**Your task**
Render the lines below as a numbered list, skipping any blank lines and leaving out the pictures.

**The data**
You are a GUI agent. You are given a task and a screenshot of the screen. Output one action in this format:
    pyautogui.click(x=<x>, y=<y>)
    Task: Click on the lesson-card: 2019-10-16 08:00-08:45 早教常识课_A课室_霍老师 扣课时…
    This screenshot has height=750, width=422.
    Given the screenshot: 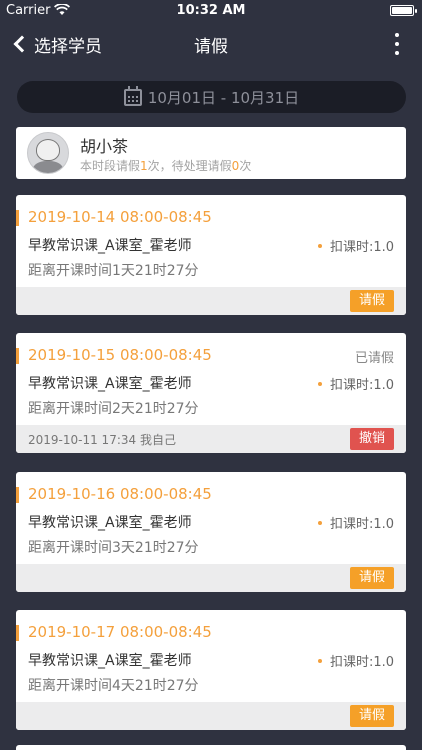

**Response to this task**
1. You are a GUI agent. You are given a task and a screenshot of the screen. Output one action in this format:
2.     pyautogui.click(x=<x>, y=<y>)
3.     Task: Click on the lesson-card: 2019-10-16 08:00-08:45 早教常识课_A课室_霍老师 扣课时…
4.     This screenshot has height=750, width=422.
5.     Given the screenshot: 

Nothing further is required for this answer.